*INSTRUCTIONS FOR THE TASK:* Please copy the records exactly as they appear, with all pictures left out.

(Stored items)
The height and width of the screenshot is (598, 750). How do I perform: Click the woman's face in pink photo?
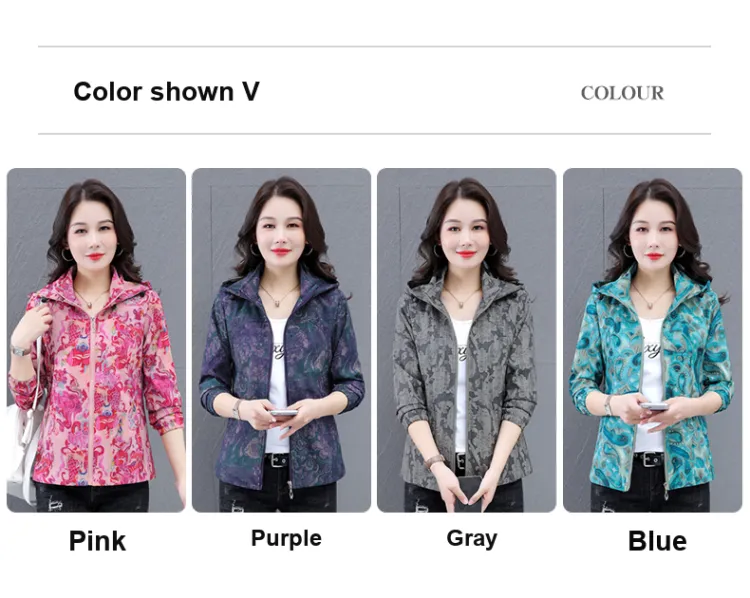click(93, 237)
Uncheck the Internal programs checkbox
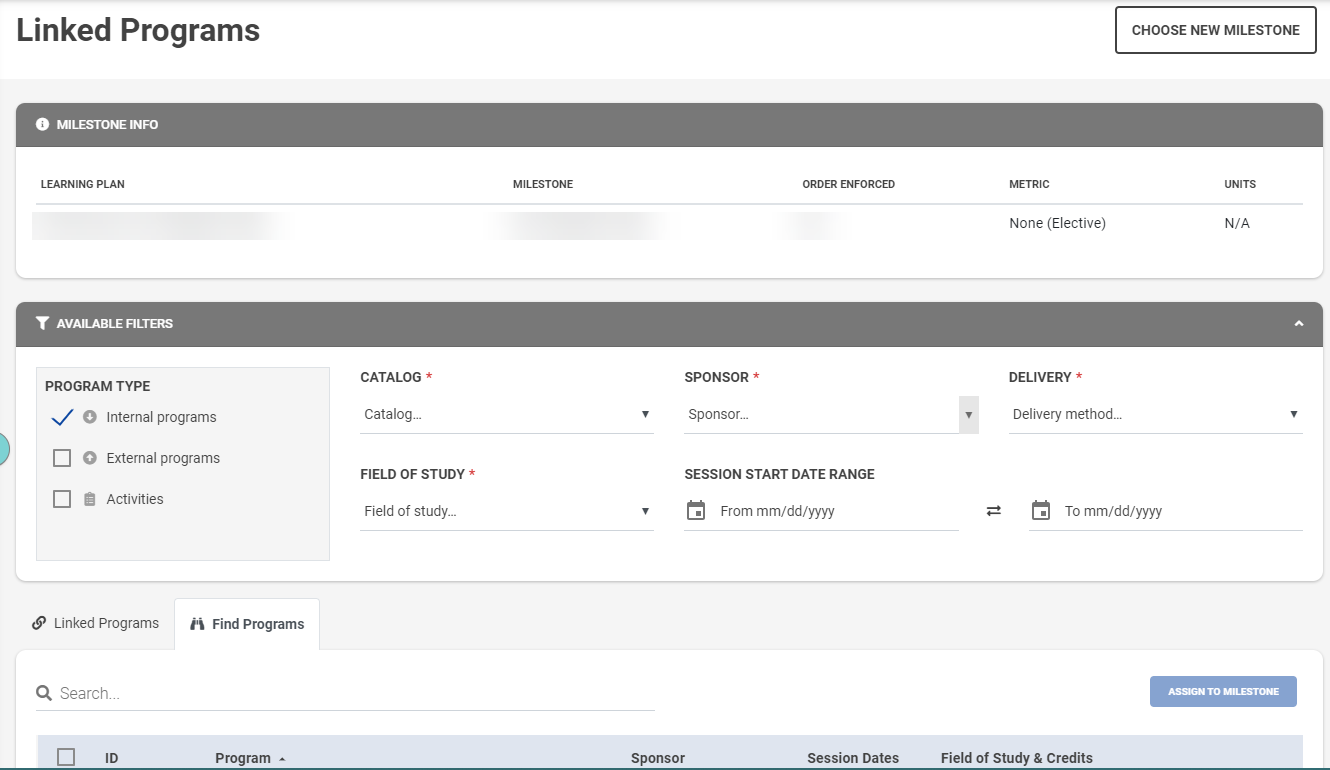 pos(62,417)
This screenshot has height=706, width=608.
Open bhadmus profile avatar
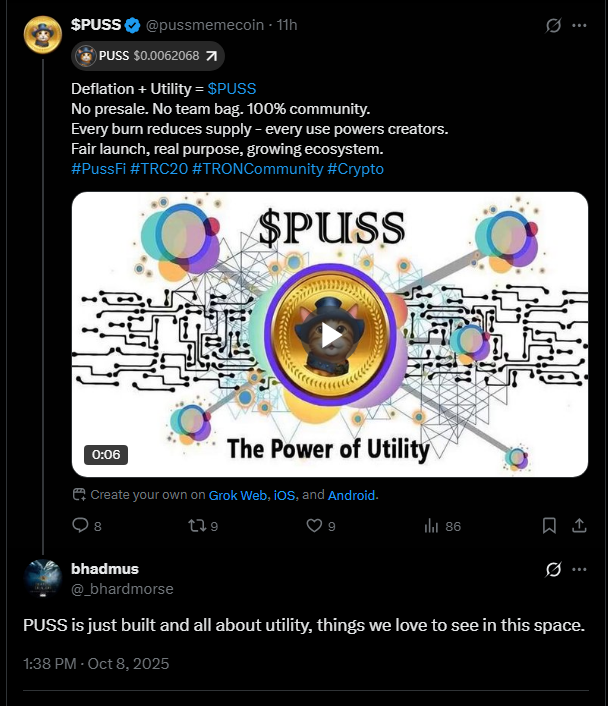coord(42,579)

*RESPONSE:*
The height and width of the screenshot is (598, 750). How do I perform: Click the woman's face in pink photo?
click(93, 237)
Uncheck the Internal programs checkbox
 pos(62,417)
This screenshot has height=706, width=608.
Open bhadmus profile avatar
coord(42,579)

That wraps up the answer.